Cellist Okkyung Lee uses her classical training as a springboard to incorporate jazz, sound art, traditional Korean music, noise and extended techniques in the creation of her own unique blend of music. Since moving to New York in 2000, she has performed and recorded with numerous artists such as Derek Bailey, Jaap Blonk, Nels Cline, Anthony Coleman, Mark Dresser, Shelley Hirsch, Susie Ibarra, Andrew Lampert, Raz Mesinai, Min Xiao-Fen, Thurston Moore, Ikue Mori, Lawrence D. "Butch" Morris, Jim O'Rourke, Zeena Parkins, Marc Ribot, Marina Rosenfeld, Elliot Sharp, Saadet Turkoz and John Zorn to name a few. She is a member of TOT Trio with percussionist Tim Barnes and turntablist Toshio Kajiwara and of the improvisational duo, NoNo Twins, with dancer/choreographer Heather Kravas, and is involved in Vijay Iyer’s and Mike Ladd’s In What Language? and upcoming Still Life with Commentator projects and in Greg Tate's Burnt Sugar Arkestra Chamber, among many other groups. Okkyung’s debut album, Nihm (TZA 7715), a compilation of her compositions on the Tzadik label, has generated critical acclaim in the States and in Europe. Later in 2005 and early 2006, her music will result in a solo cello album on Thurston Moore's Ecstatic Peace label, a duo album with tape wizard Aki Onda on the Improvised Music from Japan label and a another duo with Christian Marclay on My Cat is an Alien label's split LP series. She has appeared at the International Festival Musique Actuelle Victoriaville (Canada,) Off New York! Concert Series (Germany,) San Francisco Jazz Festival, Taktlos Festival (Zurich and Basel,) La Biennale di Venezia, and Time Based Arts Festival (Portland.)

 

Born in Miami in the year of Cuban missile crisis and educated in Florida's finest institutions, Bill Orcutt is usually recognized as the co-founder of the band Harry Pussy. Formed in 1991 and featuring Orcutt on 4-string guitar—a practice carried over, developed, and refined from circumstantial adolescent experiments in working around absent strings—and Adris Hoyos on drums and vocals, with a second auxiliary guitarist added in in later years, the group's sound centered on its completely unhinged ferociousness.

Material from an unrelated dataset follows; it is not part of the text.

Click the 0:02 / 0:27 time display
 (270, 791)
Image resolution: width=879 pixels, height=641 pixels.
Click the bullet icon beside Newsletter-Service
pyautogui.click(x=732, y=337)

Within those furious eruptions, Harry Pussy drafted the blueprint—combining hardcore punk's brutish speed blended with the art school caterwaul of No Wave—for the next two decades of noise-rock. In five years, they toured of the US and Canada with the likes of Sonic Youth, Dead C, Charalambides and Pelt and produced over twenty different releases on record labels of varying degrees of accessibility, most regularly for the Philadelphia-based experimental music imprint, Siltbreeze.

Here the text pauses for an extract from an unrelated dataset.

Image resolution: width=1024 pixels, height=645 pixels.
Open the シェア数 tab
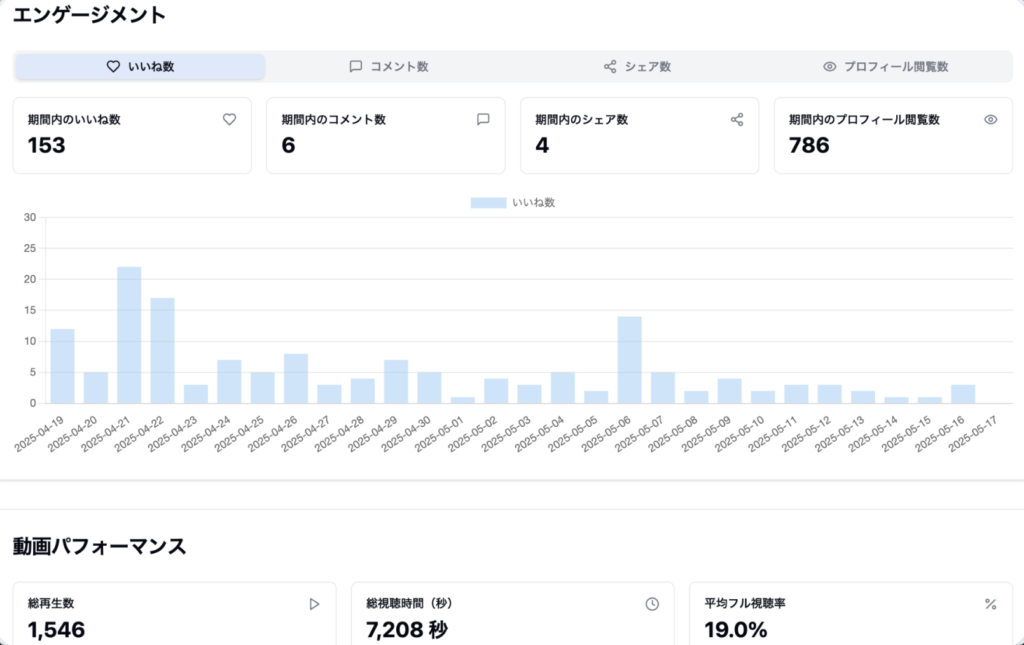coord(637,67)
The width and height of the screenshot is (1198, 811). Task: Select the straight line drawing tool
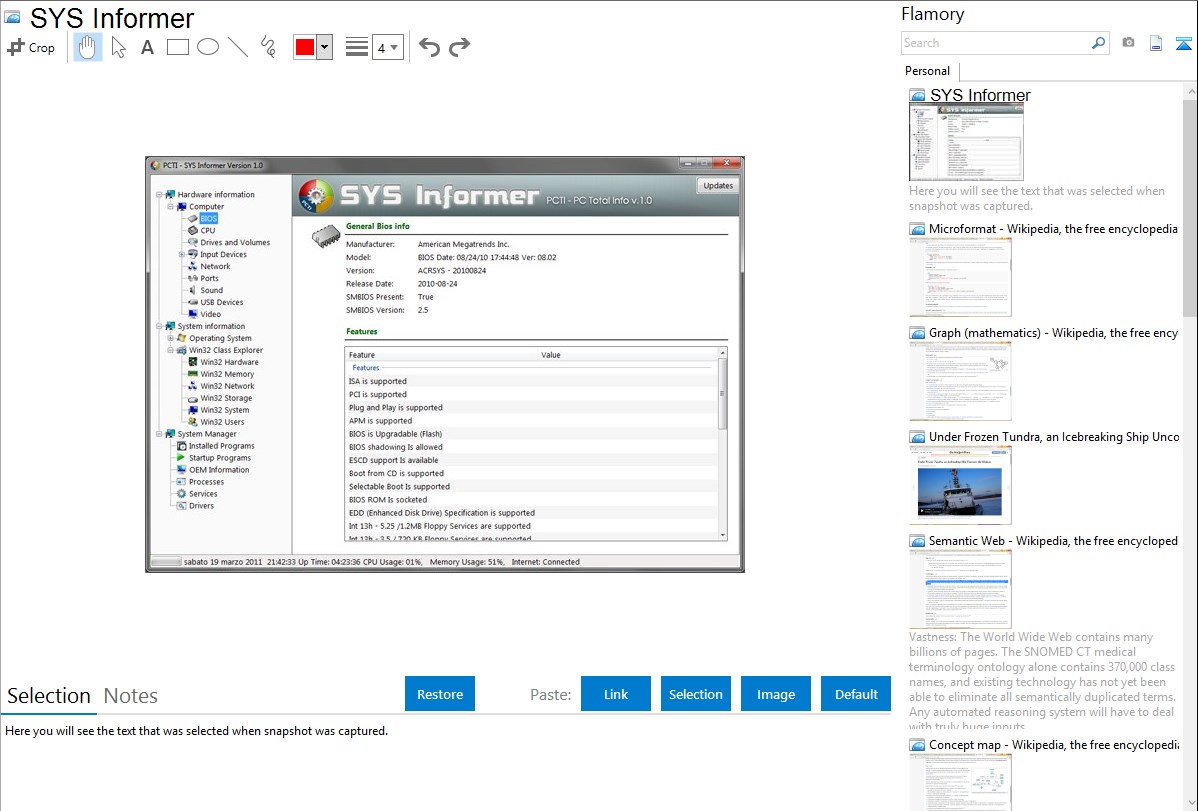pyautogui.click(x=238, y=47)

Twenty years later, Bill Orcutt still only plays four strings, but now they are attached to a vintage acoustic Kay that has withstood enough damage and repair that it requires custom tuning to stay in one piece. Sometimes clanging and ominous, other times mournful and slight, strangely alienating, but simultaneously vulnerable and cathartic, his music is compared with equal frequency to avant-garde composers and rural bluesman.

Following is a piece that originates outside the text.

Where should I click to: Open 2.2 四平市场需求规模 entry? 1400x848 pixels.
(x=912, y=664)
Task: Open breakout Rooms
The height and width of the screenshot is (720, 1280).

In 2009, Bill's newly established Palilalia imprint released the "High Waisted" b/w "Big Ass Nails" single followed quickly by the first major statement of his resurgence, A New Way To Pay Old Debts. These initial transmissions provided the aesthetic foundation—unapologetically improvised, bare bones and situational—from which Orcutt's Kay's evolving sonic narrative continues to reveal itself in audible real-time.

2011 saw the release of Bill's most intense and varied full-length suite of music to date, How The Thing Sings (Edition Mego). The album maintains a clear connection to the guitarist's signature interrogation of his instrument up to this point, but also signals a new phase of cautiously employed conventional melody and song structure. With each recording and individual performance, Bill Orcutt continues to discover and invent a wholly unique sonic vernacular built around raw and tortured tone, ragged minimalism, and seemingly inexhaustible improvisational stamina.